■ Instructions to follow ■
Output the lines of the listing from the line with "Identify the location of load" through the line with "What do you see at coordinates (28, 122)", both included, without changing a single character.

■ Data for this task ■
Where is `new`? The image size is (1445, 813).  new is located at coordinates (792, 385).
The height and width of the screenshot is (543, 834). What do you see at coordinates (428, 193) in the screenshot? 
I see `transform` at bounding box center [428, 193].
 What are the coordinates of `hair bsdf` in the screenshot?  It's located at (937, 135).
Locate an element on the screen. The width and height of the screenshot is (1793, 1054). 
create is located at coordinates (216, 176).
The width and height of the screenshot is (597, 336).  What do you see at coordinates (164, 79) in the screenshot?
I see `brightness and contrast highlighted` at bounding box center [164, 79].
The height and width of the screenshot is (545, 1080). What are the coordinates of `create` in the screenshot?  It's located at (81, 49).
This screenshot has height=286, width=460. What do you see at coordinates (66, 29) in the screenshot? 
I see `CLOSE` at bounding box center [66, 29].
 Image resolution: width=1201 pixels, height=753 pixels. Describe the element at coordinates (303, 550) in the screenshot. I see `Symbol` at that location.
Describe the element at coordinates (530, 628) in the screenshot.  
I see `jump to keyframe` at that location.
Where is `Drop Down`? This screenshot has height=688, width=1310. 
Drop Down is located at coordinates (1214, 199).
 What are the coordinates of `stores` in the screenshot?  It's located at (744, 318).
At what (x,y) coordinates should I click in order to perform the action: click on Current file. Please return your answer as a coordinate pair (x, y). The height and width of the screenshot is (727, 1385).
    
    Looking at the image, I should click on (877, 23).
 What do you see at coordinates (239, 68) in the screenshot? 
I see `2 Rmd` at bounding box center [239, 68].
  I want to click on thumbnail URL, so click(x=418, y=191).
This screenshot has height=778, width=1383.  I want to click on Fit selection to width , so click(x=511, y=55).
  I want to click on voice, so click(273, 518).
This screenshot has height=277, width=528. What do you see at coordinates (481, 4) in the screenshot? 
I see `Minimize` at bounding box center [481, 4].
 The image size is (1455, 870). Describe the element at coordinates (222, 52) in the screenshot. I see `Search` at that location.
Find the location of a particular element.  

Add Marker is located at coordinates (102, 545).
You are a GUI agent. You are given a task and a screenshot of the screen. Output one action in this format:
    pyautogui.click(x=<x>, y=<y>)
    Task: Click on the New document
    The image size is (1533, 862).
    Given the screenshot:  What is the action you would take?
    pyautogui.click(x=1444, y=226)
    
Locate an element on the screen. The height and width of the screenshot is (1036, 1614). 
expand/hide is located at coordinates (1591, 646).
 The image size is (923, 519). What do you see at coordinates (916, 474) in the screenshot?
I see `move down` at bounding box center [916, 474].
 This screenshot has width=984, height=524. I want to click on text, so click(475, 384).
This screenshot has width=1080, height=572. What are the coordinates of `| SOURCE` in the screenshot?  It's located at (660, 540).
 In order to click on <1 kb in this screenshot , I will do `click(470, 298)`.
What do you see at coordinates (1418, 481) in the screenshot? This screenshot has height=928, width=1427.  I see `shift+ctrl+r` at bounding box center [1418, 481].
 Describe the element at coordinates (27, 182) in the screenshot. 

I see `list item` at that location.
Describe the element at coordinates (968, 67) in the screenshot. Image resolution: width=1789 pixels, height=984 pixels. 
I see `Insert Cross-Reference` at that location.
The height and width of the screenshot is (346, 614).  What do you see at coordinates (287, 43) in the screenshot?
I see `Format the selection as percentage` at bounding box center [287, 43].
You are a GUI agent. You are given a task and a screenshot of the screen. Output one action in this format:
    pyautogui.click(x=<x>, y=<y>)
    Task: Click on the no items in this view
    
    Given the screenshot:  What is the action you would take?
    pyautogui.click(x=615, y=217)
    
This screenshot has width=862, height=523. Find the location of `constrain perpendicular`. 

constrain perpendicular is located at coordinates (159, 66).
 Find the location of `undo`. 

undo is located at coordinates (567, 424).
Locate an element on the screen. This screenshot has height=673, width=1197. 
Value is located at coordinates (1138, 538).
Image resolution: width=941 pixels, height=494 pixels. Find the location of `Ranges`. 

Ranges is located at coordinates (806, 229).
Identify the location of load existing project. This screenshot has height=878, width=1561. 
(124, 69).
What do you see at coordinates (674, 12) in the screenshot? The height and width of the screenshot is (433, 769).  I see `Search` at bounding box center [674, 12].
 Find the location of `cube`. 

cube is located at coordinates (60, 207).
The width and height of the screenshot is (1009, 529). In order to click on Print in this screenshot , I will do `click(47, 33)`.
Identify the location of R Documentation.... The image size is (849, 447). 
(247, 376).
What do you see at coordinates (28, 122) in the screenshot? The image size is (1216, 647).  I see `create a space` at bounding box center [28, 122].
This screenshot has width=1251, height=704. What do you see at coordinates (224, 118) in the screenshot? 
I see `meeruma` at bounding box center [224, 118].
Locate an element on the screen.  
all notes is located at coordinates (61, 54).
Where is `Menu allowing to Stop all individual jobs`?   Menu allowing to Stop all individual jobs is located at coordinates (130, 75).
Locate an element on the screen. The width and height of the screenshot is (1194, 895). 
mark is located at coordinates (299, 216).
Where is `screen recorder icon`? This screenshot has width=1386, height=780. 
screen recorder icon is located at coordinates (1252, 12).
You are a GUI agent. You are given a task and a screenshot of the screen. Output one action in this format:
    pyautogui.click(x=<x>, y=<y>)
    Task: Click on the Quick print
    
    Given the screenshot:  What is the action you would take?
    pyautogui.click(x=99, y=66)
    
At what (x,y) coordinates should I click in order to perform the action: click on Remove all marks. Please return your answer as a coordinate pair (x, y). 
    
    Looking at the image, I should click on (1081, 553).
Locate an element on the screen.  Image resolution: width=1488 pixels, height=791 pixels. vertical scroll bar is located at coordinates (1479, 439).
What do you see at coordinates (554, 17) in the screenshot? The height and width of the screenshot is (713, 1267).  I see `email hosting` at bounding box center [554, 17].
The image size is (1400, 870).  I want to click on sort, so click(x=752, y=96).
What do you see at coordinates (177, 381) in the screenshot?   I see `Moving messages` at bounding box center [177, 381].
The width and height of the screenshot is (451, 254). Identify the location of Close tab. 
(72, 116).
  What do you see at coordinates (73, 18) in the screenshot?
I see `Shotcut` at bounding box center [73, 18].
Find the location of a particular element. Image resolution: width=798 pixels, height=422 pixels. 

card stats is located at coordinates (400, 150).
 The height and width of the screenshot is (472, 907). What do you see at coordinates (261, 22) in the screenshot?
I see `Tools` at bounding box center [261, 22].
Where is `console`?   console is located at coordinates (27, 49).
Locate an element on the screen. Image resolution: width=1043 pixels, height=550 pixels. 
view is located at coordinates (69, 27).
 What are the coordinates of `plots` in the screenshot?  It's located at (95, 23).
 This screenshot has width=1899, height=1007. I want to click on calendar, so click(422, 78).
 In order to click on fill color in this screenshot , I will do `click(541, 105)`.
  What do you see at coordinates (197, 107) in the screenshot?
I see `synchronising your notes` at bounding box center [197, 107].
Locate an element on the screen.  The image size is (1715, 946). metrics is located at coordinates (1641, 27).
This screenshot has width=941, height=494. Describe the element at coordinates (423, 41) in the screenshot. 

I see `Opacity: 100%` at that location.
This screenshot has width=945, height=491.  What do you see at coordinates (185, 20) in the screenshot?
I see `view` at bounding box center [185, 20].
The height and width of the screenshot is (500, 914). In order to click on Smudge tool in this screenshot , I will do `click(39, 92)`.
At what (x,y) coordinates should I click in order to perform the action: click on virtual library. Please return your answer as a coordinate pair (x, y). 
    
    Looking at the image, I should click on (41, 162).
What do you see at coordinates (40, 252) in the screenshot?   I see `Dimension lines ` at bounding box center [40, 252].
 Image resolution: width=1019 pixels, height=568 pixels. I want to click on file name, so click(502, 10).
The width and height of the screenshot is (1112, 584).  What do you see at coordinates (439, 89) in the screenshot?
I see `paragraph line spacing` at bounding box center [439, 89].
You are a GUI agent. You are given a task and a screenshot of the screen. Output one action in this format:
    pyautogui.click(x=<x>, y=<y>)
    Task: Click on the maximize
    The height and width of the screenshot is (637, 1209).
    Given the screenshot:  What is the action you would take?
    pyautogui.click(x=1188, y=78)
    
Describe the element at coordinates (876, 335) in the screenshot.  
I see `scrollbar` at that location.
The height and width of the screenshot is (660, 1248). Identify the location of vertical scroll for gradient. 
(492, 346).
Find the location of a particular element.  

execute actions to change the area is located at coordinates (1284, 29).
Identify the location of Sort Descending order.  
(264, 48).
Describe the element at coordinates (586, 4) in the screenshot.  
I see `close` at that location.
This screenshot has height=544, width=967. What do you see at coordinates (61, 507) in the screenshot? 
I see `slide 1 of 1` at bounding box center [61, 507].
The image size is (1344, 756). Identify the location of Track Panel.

■ Full response ■
Identify the location of load existing project. This screenshot has height=878, width=1561. 
(124, 69).
What do you see at coordinates (674, 12) in the screenshot? The height and width of the screenshot is (433, 769).  I see `Search` at bounding box center [674, 12].
 Find the location of `cube`. 

cube is located at coordinates (60, 207).
The width and height of the screenshot is (1009, 529). In order to click on Print in this screenshot , I will do `click(47, 33)`.
Identify the location of R Documentation.... The image size is (849, 447). 
(247, 376).
What do you see at coordinates (28, 122) in the screenshot? The image size is (1216, 647).  I see `create a space` at bounding box center [28, 122].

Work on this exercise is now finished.